▶ _Task goal_
From the abstract below on N-acetylcysteine amide and cardiotoxicity, output word for word the passage that starts with "Canadian Journal of" and goes on through "a murine model.".

▶ _Quoted passage_
***
Canadian Journal of Cardiology
Basic Research| Volume 32, ISSUE 12, P1513-1519, December 2016

The Cardioprotective Role of N-Acetyl Cysteine Amide in the Prevention of Doxorubicin and Trastuzumab–Mediated Cardiac Dysfunction



      In the breast cancer setting, anticancer therapies including doxorubicin (DOX) and trastuzumab (TRZ) are associated with a significantly increased risk of cardiotoxicity. Despite the increasing support for the role of oxidative stress (OS) in its pathophysiology, we still do not have an optimal antioxidant for the prevention of DOX + TRZ–mediated cardiac dysfunction. The objective of this study was to investigate whether the novel antioxidant N-acetylcysteine amide (NACA) can attenuate DOX + TRZ–induced heart failure in a murine model.


      A total of 100 C57Bl/6 female mice received 1 of the following drug regimens: (1) saline, (2) NACA, (3) DOX, (4) TRZ, (5) DOX + TRZ, (6) NACA + DOX, (7) NACA + TRZ, and (8) NACA + DOX + TRZ. Serial echocardiography was performed over a 10-day study period, after which the mice were killed for histologic and biochemical analyses.
***
▶ _Records shown_
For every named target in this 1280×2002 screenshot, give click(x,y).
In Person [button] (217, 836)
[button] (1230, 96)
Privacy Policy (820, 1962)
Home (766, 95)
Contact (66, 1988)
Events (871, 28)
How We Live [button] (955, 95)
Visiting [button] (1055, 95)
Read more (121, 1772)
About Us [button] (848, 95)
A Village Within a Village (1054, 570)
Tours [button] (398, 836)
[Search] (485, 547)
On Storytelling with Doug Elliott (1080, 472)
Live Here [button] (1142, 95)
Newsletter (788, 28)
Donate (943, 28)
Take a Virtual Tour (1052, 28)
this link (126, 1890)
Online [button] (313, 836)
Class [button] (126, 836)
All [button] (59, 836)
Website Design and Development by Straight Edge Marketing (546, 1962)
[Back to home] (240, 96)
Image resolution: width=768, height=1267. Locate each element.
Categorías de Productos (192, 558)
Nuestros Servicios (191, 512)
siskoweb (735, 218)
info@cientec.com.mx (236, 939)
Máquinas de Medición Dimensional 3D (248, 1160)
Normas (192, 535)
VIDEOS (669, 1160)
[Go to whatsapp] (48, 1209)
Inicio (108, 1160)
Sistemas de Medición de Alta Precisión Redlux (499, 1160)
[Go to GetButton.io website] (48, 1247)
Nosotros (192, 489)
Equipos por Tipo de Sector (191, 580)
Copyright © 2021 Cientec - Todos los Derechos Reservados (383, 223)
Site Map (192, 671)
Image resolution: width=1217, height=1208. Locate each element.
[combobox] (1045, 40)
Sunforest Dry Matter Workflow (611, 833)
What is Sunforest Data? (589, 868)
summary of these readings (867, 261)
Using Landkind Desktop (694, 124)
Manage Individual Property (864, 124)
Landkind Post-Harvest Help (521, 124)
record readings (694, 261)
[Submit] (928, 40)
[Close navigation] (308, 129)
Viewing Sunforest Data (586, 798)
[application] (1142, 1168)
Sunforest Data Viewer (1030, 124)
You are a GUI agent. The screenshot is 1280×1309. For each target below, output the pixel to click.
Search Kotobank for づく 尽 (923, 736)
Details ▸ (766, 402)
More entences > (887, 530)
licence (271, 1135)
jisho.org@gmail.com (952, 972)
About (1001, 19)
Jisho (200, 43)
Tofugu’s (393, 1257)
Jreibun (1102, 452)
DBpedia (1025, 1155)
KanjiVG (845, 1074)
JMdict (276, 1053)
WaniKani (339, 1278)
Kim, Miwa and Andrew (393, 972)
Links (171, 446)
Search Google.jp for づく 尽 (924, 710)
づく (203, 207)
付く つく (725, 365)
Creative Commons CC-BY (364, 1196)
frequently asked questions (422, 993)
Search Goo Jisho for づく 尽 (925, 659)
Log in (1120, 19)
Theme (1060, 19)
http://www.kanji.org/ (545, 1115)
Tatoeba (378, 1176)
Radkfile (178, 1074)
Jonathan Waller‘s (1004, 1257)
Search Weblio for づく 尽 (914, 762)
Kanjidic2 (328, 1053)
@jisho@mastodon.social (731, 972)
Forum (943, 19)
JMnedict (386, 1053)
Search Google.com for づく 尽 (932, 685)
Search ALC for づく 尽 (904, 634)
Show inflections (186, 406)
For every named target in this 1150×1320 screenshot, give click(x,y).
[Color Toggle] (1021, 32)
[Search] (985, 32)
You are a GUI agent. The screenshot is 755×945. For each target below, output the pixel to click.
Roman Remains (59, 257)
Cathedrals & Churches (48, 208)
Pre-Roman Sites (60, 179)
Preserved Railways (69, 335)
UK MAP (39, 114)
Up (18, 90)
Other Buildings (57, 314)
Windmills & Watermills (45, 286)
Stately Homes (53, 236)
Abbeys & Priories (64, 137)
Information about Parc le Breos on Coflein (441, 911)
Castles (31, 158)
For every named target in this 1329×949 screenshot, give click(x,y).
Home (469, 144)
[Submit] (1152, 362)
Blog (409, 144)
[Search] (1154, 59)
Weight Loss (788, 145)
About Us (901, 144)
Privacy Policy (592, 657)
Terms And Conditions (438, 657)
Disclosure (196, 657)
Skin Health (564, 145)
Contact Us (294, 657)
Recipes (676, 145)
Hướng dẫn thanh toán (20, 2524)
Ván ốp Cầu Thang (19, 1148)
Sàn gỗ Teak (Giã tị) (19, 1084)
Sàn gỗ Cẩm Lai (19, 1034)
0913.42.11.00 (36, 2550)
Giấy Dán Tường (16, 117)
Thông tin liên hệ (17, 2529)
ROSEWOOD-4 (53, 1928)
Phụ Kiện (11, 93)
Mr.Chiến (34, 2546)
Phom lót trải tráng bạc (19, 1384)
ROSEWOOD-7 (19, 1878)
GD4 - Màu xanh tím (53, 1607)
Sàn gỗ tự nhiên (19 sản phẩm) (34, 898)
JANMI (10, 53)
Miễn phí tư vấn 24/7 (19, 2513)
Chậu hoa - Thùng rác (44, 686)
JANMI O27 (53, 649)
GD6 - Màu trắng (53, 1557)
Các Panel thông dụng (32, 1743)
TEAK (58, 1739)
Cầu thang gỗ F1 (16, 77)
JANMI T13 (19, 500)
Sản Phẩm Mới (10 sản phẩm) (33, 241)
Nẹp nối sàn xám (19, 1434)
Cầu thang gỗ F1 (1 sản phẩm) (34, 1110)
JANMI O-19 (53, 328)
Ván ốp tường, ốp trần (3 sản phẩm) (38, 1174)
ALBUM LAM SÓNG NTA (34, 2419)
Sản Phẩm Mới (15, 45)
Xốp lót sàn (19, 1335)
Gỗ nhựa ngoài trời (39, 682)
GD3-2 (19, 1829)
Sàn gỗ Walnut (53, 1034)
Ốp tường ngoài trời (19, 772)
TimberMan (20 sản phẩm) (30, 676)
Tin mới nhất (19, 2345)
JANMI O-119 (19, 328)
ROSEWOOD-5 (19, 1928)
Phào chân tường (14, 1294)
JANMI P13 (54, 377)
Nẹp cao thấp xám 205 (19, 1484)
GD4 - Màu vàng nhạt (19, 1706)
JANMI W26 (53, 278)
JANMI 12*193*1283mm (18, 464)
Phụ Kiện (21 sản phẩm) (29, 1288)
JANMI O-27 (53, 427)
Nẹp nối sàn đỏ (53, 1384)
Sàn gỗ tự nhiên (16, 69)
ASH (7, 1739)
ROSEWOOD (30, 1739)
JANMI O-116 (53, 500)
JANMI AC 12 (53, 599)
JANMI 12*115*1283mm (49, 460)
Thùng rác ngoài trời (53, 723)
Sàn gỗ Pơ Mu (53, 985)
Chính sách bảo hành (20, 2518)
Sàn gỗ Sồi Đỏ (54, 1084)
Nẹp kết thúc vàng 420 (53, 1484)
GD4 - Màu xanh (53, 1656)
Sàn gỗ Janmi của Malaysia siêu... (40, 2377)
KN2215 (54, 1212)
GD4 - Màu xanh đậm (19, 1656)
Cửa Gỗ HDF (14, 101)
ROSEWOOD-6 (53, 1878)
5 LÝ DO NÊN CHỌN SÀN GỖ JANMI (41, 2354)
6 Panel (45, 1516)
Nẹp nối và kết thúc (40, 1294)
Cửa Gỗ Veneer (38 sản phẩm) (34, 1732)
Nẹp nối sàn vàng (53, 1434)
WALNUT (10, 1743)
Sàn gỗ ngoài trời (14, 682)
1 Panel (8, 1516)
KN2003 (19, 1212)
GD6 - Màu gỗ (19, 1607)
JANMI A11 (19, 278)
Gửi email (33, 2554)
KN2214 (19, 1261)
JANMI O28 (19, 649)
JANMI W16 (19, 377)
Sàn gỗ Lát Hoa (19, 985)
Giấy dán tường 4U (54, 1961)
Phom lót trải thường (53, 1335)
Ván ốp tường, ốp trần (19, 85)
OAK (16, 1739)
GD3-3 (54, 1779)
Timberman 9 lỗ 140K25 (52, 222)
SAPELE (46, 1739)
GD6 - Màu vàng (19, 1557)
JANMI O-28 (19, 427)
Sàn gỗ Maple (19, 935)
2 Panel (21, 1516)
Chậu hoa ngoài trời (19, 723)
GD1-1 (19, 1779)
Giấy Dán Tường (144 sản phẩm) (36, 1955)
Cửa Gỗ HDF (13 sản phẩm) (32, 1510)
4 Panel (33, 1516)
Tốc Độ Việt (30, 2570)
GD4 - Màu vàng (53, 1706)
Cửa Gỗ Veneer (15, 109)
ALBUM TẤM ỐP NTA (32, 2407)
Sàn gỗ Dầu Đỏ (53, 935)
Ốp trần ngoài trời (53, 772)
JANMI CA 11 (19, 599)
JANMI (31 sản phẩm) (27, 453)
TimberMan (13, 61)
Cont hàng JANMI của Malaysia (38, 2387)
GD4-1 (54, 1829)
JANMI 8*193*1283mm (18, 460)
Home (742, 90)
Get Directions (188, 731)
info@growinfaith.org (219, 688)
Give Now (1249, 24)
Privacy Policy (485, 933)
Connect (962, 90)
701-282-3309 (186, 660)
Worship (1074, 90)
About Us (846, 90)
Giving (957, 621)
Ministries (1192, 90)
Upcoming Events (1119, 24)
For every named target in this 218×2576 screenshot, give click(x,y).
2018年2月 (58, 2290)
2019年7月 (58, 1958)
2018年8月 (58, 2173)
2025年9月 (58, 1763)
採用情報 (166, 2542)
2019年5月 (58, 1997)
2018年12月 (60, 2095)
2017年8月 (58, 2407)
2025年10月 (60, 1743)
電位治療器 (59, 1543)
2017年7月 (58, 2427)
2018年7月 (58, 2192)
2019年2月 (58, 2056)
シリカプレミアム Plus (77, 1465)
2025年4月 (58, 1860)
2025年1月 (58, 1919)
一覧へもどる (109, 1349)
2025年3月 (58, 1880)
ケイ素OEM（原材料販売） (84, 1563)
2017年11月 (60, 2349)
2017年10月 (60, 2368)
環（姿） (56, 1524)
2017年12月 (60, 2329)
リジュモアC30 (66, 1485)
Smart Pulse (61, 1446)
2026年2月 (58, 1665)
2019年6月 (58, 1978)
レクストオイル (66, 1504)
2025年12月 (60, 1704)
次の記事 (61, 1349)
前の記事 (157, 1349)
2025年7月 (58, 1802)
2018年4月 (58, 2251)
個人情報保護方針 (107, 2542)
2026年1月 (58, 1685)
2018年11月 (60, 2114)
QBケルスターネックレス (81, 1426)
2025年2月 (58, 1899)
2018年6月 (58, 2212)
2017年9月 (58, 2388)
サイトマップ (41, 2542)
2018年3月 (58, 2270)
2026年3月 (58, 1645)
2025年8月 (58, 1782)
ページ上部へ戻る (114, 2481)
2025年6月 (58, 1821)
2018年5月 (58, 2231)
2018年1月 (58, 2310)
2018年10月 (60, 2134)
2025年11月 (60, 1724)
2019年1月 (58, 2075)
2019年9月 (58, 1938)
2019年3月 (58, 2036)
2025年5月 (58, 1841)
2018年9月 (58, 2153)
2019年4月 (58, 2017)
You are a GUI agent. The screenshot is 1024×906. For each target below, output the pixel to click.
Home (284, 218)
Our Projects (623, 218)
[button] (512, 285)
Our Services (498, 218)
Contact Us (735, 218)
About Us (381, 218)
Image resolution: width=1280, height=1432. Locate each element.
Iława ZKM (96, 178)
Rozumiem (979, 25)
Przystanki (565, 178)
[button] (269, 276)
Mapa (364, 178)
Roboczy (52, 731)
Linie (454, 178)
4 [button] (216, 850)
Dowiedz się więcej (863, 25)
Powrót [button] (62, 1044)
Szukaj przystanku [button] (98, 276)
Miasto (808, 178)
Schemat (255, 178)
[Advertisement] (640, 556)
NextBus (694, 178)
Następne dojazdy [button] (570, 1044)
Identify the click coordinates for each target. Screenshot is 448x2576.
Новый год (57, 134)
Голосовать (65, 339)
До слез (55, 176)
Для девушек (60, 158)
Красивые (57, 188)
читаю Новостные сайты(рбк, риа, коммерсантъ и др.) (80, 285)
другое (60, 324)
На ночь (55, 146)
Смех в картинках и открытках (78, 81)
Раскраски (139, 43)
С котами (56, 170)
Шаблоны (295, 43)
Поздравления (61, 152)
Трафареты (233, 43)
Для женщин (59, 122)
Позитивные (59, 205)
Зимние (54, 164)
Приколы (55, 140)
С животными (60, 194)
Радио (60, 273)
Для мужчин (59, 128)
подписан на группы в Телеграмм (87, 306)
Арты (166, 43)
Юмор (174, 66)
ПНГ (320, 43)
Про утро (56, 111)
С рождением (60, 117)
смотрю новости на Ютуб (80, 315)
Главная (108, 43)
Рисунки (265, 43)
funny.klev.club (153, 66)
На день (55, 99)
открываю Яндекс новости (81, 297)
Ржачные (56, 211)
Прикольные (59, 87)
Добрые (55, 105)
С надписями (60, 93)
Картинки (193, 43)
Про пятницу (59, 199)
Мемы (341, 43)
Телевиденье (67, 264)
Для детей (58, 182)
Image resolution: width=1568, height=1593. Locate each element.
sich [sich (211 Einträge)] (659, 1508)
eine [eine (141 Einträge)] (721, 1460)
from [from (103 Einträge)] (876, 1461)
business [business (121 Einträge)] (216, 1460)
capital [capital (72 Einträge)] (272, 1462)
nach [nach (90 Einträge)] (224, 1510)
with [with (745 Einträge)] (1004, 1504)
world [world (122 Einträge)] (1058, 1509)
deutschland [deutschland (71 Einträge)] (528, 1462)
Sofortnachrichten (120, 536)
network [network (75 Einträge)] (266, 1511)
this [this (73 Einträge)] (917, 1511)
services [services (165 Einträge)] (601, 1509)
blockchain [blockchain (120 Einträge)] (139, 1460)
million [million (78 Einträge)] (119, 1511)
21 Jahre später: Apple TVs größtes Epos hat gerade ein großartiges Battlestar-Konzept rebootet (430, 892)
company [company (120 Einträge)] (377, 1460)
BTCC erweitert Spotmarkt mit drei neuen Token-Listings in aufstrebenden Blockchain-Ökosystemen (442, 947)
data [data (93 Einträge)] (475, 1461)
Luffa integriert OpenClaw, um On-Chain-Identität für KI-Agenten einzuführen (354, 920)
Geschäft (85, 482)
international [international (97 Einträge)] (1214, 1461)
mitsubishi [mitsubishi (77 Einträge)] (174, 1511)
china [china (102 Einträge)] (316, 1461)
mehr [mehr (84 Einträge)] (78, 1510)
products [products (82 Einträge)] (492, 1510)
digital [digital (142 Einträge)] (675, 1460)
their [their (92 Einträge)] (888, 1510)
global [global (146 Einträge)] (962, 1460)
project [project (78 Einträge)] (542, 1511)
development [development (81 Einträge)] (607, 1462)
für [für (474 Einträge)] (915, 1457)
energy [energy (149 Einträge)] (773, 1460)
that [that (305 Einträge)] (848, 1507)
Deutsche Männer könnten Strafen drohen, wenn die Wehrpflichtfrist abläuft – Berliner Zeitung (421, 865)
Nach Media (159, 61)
***
▶ _Result_
Canadian Journal of Cardiology
Basic Research| Volume 32, ISSUE 12, P1513-1519, December 2016

The Cardioprotective Role of N-Acetyl Cysteine Amide in the Prevention of Doxorubicin and Trastuzumab–Mediated Cardiac Dysfunction



      In the breast cancer setting, anticancer therapies including doxorubicin (DOX) and trastuzumab (TRZ) are associated with a significantly increased risk of cardiotoxicity. Despite the increasing support for the role of oxidative stress (OS) in its pathophysiology, we still do not have an optimal antioxidant for the prevention of DOX + TRZ–mediated cardiac dysfunction. The objective of this study was to investigate whether the novel antioxidant N-acetylcysteine amide (NACA) can attenuate DOX + TRZ–induced heart failure in a murine model.